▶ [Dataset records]
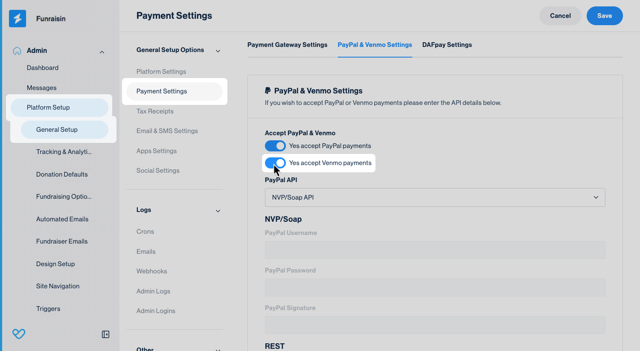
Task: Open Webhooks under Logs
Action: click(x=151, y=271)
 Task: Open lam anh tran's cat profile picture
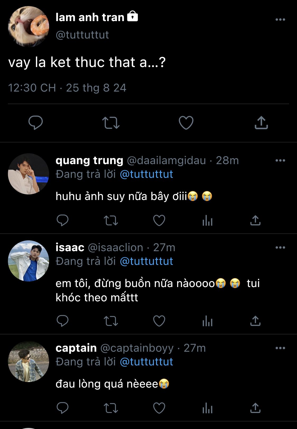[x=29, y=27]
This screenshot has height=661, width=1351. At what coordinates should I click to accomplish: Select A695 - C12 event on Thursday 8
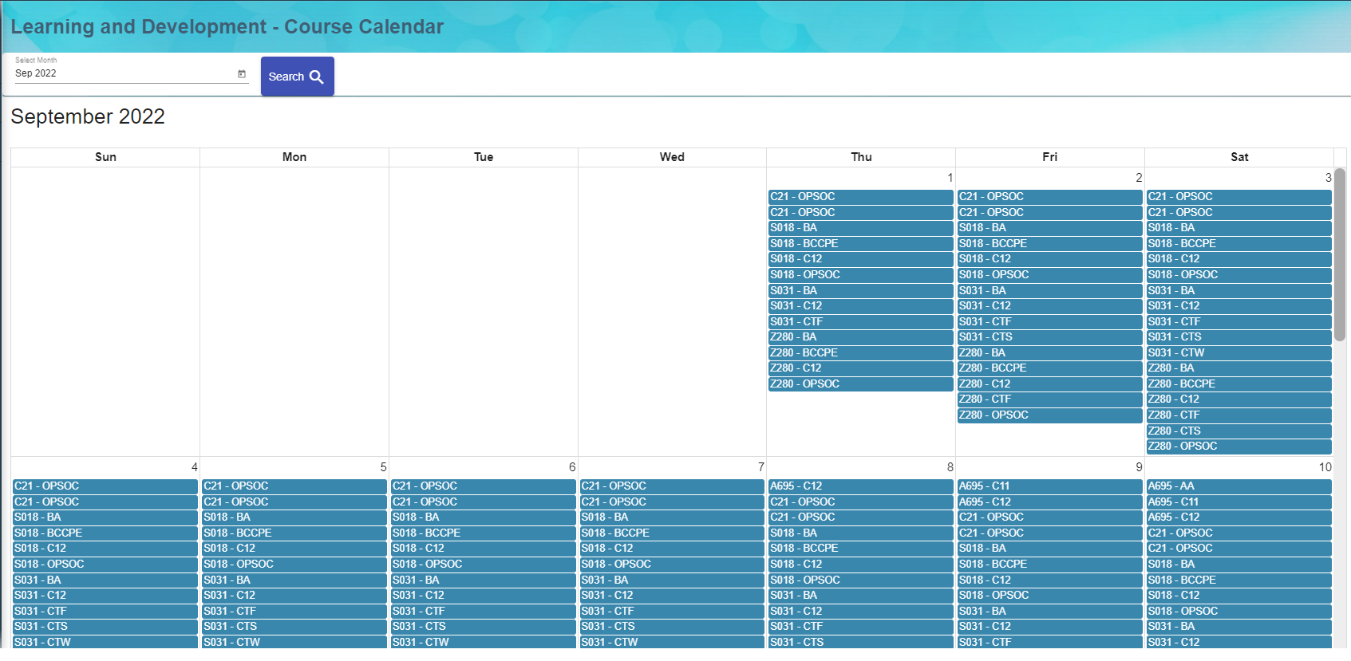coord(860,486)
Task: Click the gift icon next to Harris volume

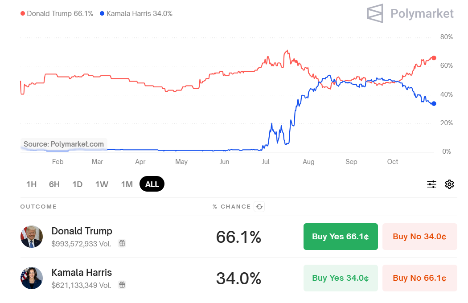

▶ [What you need to do] Rewrite as a numbered list the lines of the material from the one containing "This screenshot has" through the end, skipping blank lines. Leave the pictures out.

▶ [Written response]
1. This screenshot has height=661, width=1351. At what coordinates should I click to accomplish: Select A695 - C12 event on Thursday 8
2. coord(860,486)
3. Task: Click the gift icon next to Harris volume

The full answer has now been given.